Leopold Infeld Colloquium
2006/2007 | 2007/2008 | 2008/2009 | 2009/2010 | 2010/2011 | 2011/2012 | 2012/2013 | 2013/2014 | 2014/2015 | 2015/2016 | 2016/2017 | 2017/2018
2014-03-06 (Thursday)
Nowa A(425), Hoża 69 at 15:30 
prof. Tomasz Taylor (Northeastern University, Boston)Unity of Amplitudes
Theoretical understanding of proton-proton collisions at the Large Hadron Collider is based on the standard model - a quantum field theory of quarks and leptons interacting with gauge fields. Some of the most important quantum field-theoretical observables are the amplitudes describing multi-particle, relativistic processes in which matter, antimatter particles and gauge bosons are scattered, created and/or annihilated. Over the last decade, there has been enormous progress in understanding the structure of scattering amplitudes in the standard model. It is less known that some significant progress has been also accomplished in gravity and in string theory, where the scattering amplitudes of hypothetical gravitons offer a testing ground for some new ideas about the relation of gauge theory to quantum gravity. I will describe some recent developments which point towards a fascinating unity of all gauge, gravity and string amplitudes
2014-01-23 (Thursday)
Nowa A(425), Hoża 69 at 15:30
Prof.

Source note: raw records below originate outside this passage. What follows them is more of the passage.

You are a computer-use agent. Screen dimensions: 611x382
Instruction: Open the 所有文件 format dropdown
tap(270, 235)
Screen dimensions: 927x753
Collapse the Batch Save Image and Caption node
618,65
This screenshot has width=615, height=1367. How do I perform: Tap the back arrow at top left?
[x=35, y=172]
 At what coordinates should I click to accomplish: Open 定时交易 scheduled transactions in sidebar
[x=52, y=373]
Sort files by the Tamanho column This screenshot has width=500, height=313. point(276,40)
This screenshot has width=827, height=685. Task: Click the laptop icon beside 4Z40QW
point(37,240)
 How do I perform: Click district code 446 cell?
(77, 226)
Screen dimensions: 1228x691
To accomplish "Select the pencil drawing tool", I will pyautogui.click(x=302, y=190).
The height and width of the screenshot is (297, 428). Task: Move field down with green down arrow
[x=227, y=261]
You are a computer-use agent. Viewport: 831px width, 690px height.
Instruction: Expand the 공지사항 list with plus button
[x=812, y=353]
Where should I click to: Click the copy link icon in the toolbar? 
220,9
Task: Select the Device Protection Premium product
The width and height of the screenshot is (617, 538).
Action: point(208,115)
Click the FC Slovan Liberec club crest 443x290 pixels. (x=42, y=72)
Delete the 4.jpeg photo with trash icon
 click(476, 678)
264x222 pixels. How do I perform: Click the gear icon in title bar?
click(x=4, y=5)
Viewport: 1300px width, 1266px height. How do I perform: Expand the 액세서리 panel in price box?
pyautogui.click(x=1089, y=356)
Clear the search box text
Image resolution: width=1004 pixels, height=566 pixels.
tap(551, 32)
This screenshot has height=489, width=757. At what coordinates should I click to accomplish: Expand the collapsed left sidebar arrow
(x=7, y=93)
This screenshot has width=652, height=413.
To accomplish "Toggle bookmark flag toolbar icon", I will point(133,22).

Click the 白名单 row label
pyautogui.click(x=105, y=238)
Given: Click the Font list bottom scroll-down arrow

Marc Mézard (Ecole Normale Superieure)Statistical Physics and Information Theory : New Frontiers
Remarkable progress has been made in the statistical physics of disordered systems in the last three decades. A system can be disordered either because each particle (or spin, or neuron, or economic agent...) is different from all other ones, or because it sees a differentenvironment: generally this happens in a glassy phase, in which the various particles freeze in some positions which look random, and don't have the periodicity of a crystal. In these cases, it turns out to be very difficult to even understand the basics of the collective behaviour, such as the phase diagram. This field has been one of the main developments of statistical physics, starting with spin glass theory. Offsprings developed gradually towards such diverse systems as combinatorial optimization problems, error correcting codes, neural networks, structural glasses, or systems of interacting economic agents with heteronegeous strategies. Recently, I have started to consider the vast potentialities offered by cross fertilizations between the field of Statistical Physics and that of Information Theory, which I will develop throughout my conference.
2014-01-09 (Thursday)
Nowa A(425), Hoża 69 at 15:30
Prof. dr hab. inż. Arkadiusz Wójs (Institute of Physics, Wrocław University of Technology)Composite fermions and topological quantum liquids
Composite fermions, loosely defined as bound states of electrons and magnetic flux quanta, are emergent particles in interacting 2D systems in high magnetic fields, originally proposed to unify fractional and integral quantum Hall effects. Recently this concept was applied to the most exotic topological electron phases characterized by non-Abelian quasiparticle statistics. In my talk, I will briefly review the ideas of composite fermions, topological order, and braid statistics, and present an original extension of the composite fermion model to describe in an intuitive fashion the emergence of non-Abelian statistics in to so-called parafermion fractional quantum Hall states, especially attractive in the context of topological quantum computation.